Directors will have more responsibility, and potentially more liability,
than in any time in the past. As a result, we need to expect that some
of our current directors will chose to withdraw. We will need to find
quality replacements, and perhaps even consider the feasibility of smaller
boards. We will need to squarely face the issue of director liability
-- how much is appropriate to instill accountability, while not too much
to discourage qualified participation.
I believe corporations
around the world will need to adopt good corporate governance practices
to attract and retain foreign capital and compete globally. Global markets
will only become more attractive to investors with corporate governance
standards that are more representative of shareowners interests. Experience
tells us that those willing to adapt and change will be rewarded.
Corporations
will also need to be prepared when shareowners come knocking on their
door. While corporations must be adaptive and remain flexible to industry
changes, they must also have a well thought out process in place to address
corporate governance issues. Most of all, corporations will need to keep
fully abreast of the philosophies and strategies of their shareowners.
Frankly, a fuller
understanding of the perspectives of major shareowners can help senior
managers and corporate directors to identify both sources of market support
and sources of concern.
CalPERS hopes
that our US and international corporate governance program will stimulate
further debate and discussion about proper corporate governance practices.

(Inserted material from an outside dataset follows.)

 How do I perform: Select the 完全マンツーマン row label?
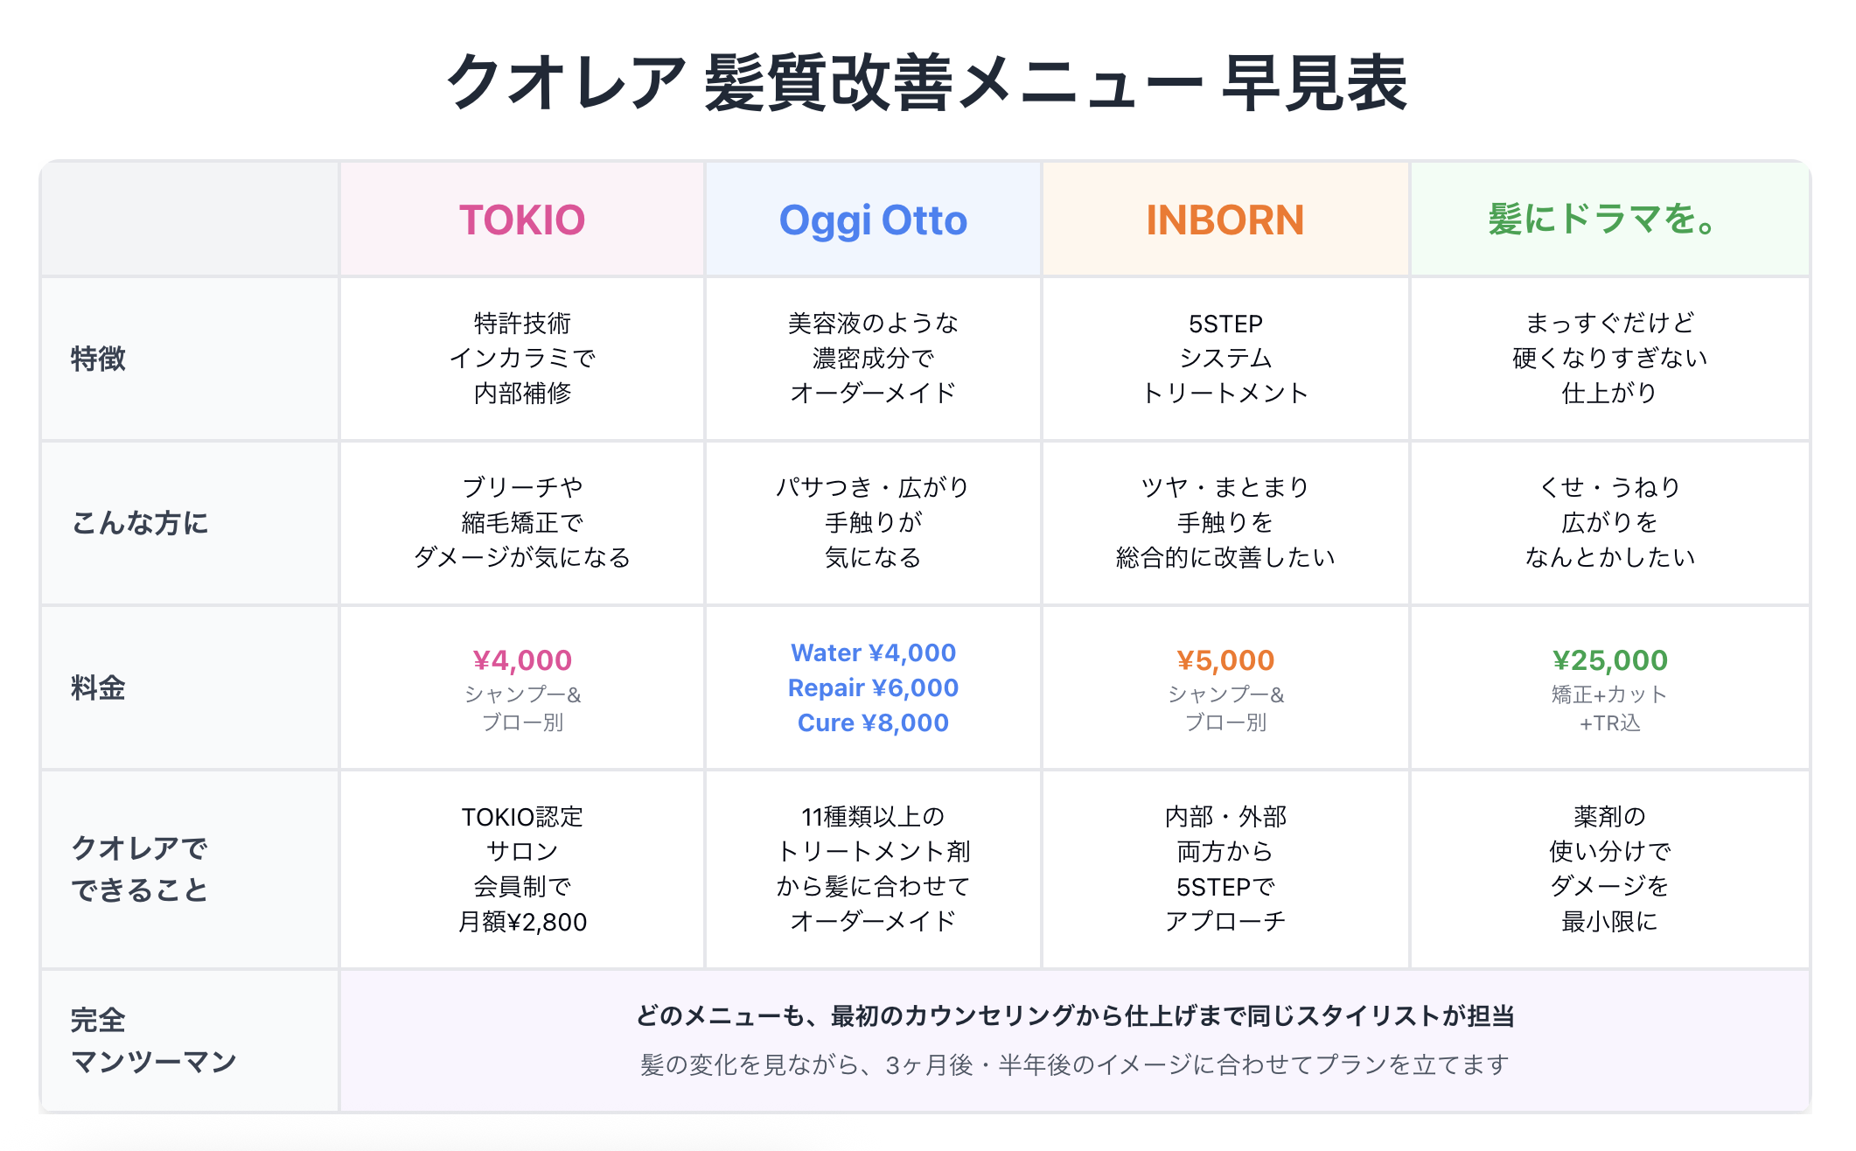[153, 1041]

There is no single solution to improving our corporate governance systems,
but rather, a rich variety of available alternatives.
We will continue
to be missionaries of good corporate governance, sharing our words, our
experiences, and our ideas. We recognize that there are differences between
our countries, but we embrace them.
I hope that I
have been successful in sharing with you some of CalPERS perspectives
and trends on the increasing role of corporate governance.
In my opinion,
effective governance is essential to the healthy growth of capitalism.
The present system in the United States and internationally must continue
to change in order to survive in the dynamic capital markets of the world
economy. Our world cannot afford corporate owners who do not recognize
themselves to be responsible with the same tenacity and ingenuity they
employ to assert their shareowner rights.
We are indeed
at a critical, and exciting, place in the development of corporate governance
– one I'm sure we will be discussing for many years to come.
Molto grazie
per il tuo attenzione, e buon fortuna! I'd be happy to answer your questions.